» The data
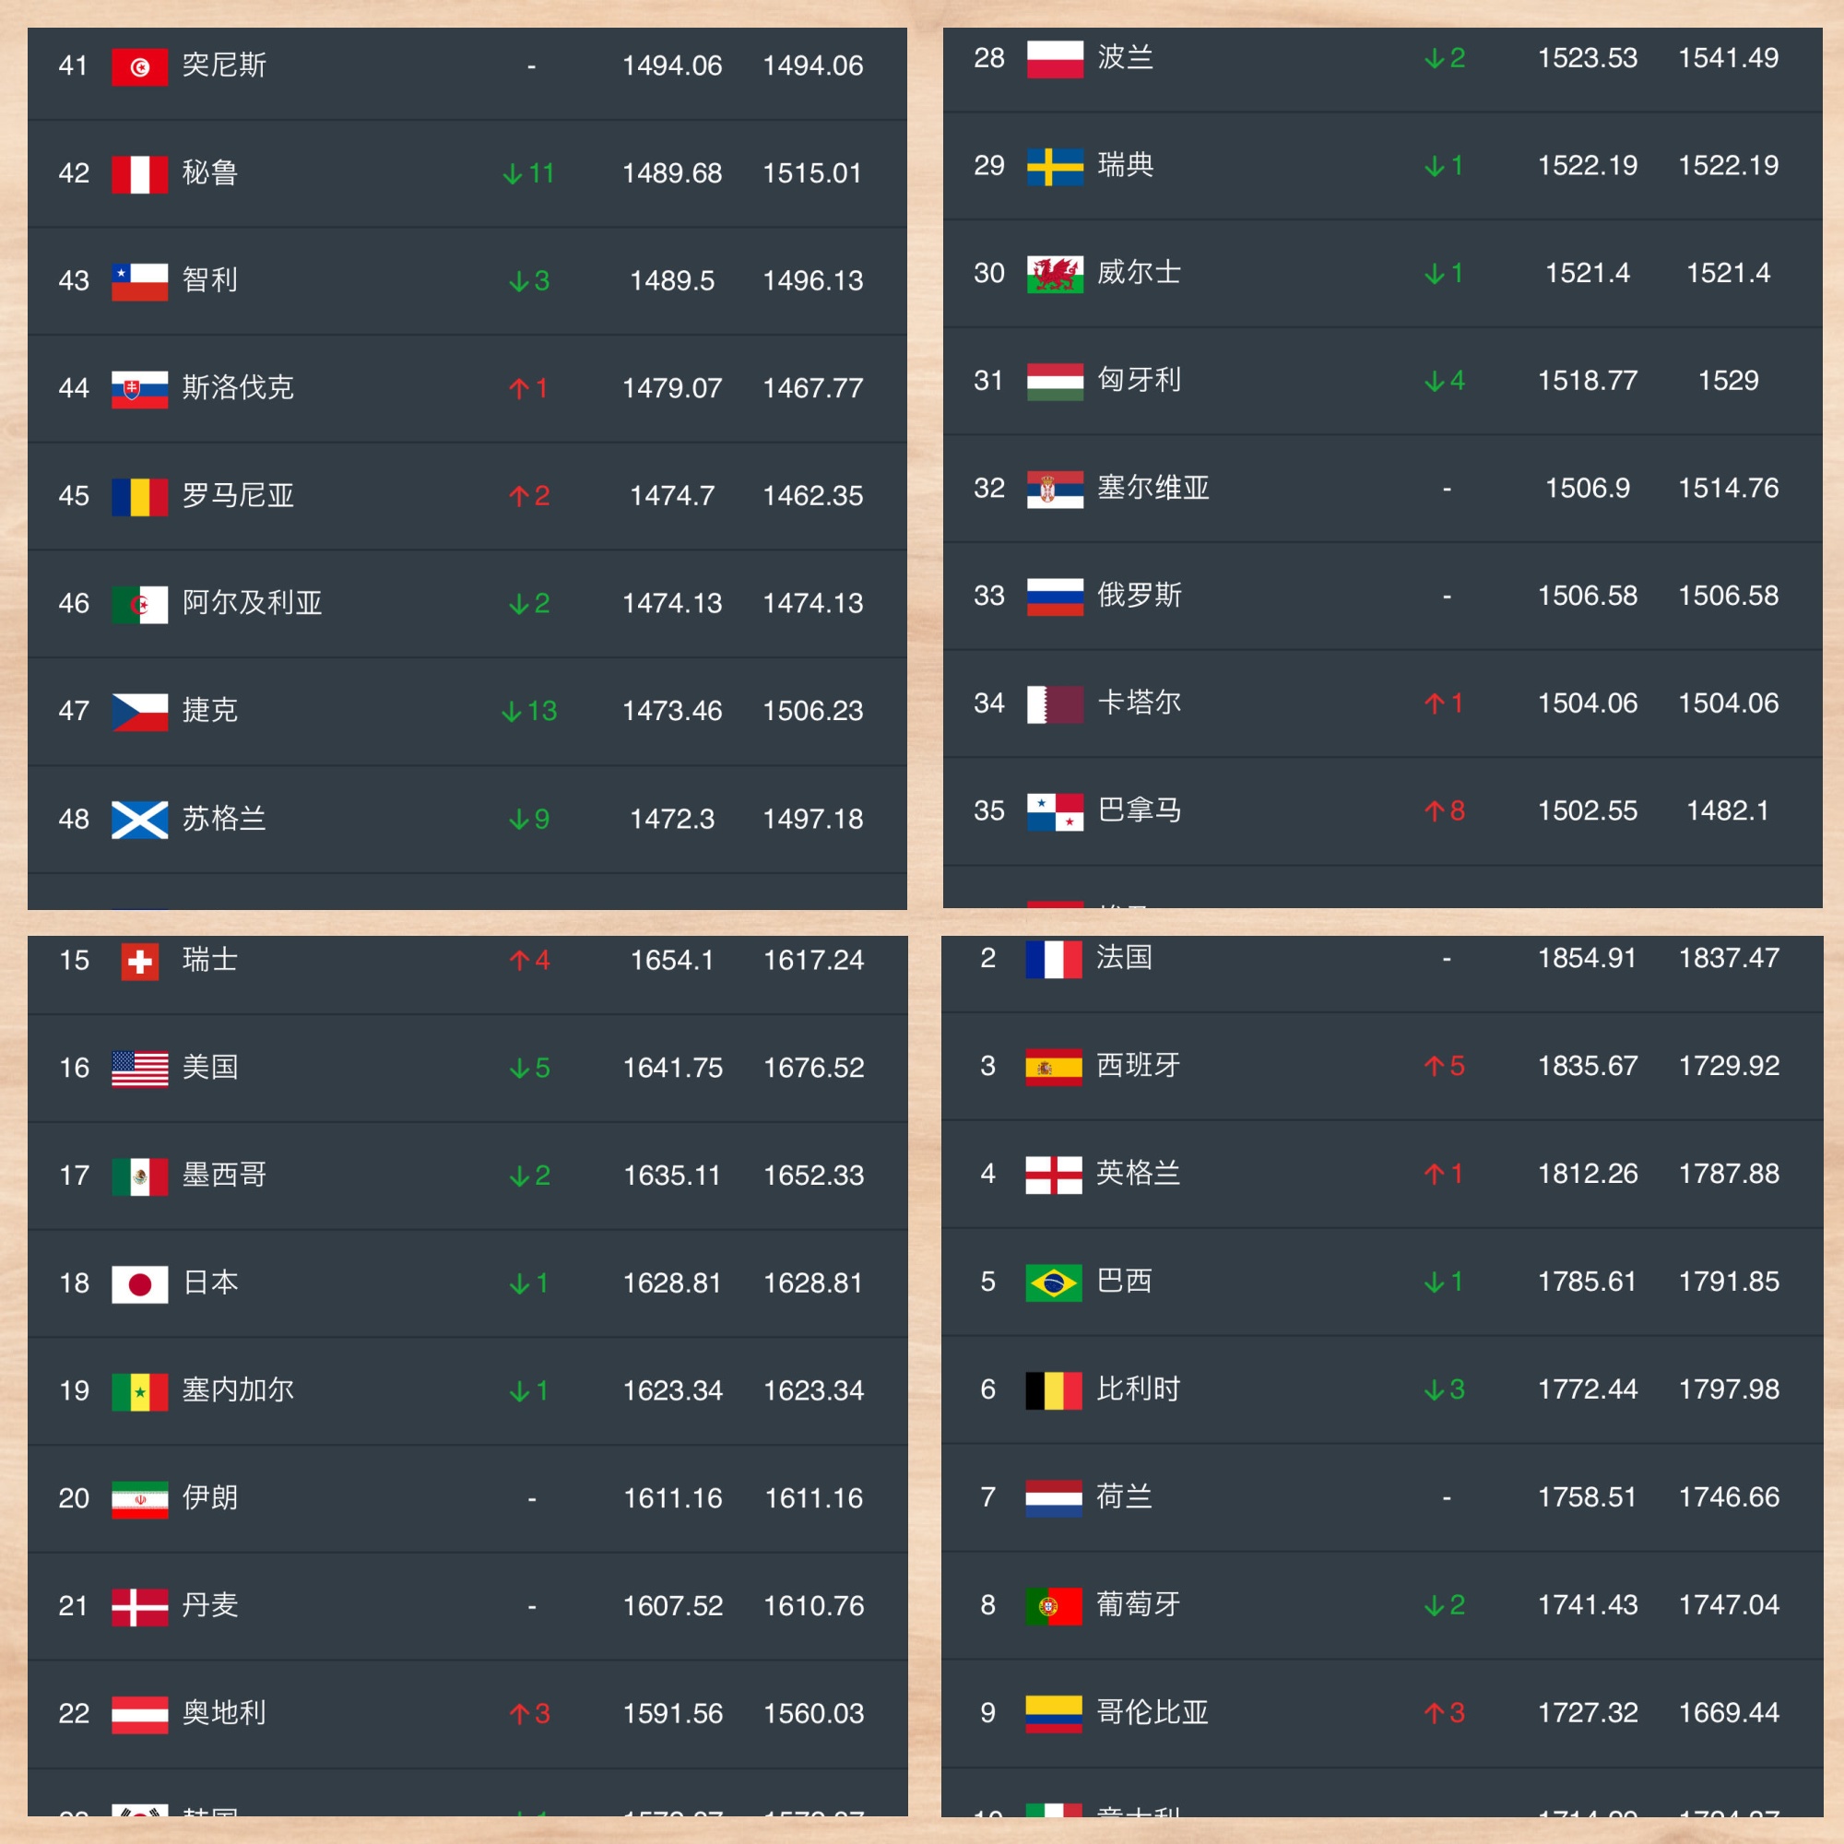Click the 哥伦比亚 previous points 1669.44
This screenshot has height=1844, width=1844.
coord(1729,1712)
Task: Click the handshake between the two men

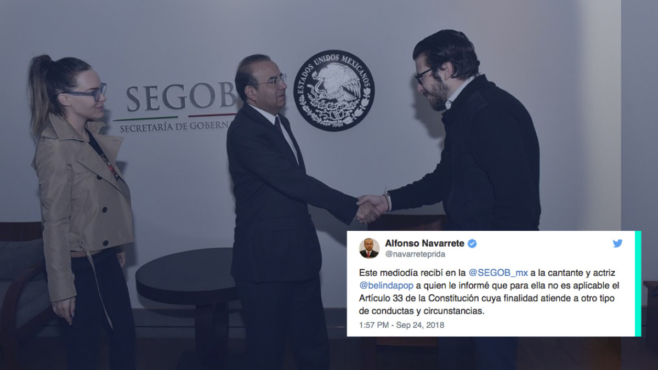Action: coord(371,209)
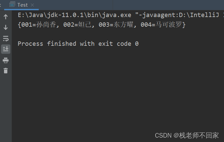The width and height of the screenshot is (224, 142).
Task: Click the Process finished exit code line
Action: pos(78,44)
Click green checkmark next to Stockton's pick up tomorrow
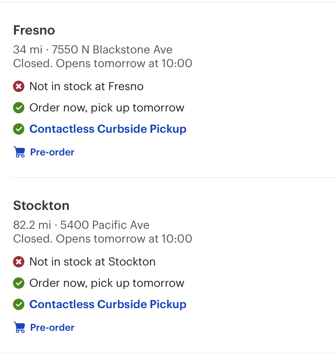 coord(19,283)
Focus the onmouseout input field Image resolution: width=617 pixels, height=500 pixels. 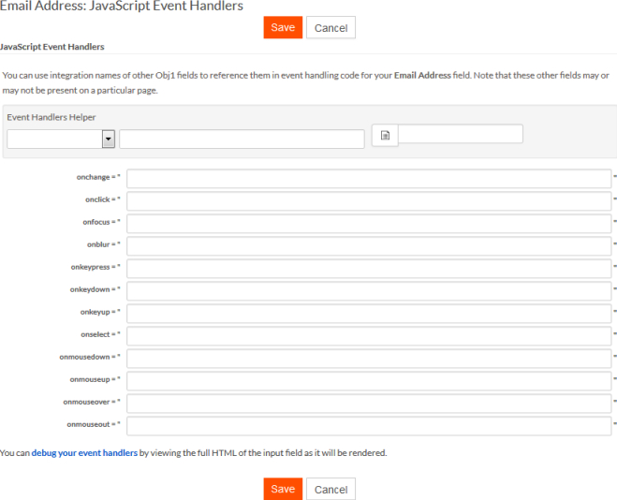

» Exercise description
Please output the lines from the line that holds "Task: Click the handshake between the two men" through the final line of the material above, both included. Each line must match exactly, and pictures must be excluded.

» Exercise result
Task: Click the handshake between the two men

Action: coord(371,209)
The width and height of the screenshot is (224, 142).
Task: Click the Process finished exit code line
Action: pos(78,44)
Click green checkmark next to Stockton's pick up tomorrow
 coord(19,283)
Focus the onmouseout input field Image resolution: width=617 pixels, height=500 pixels. 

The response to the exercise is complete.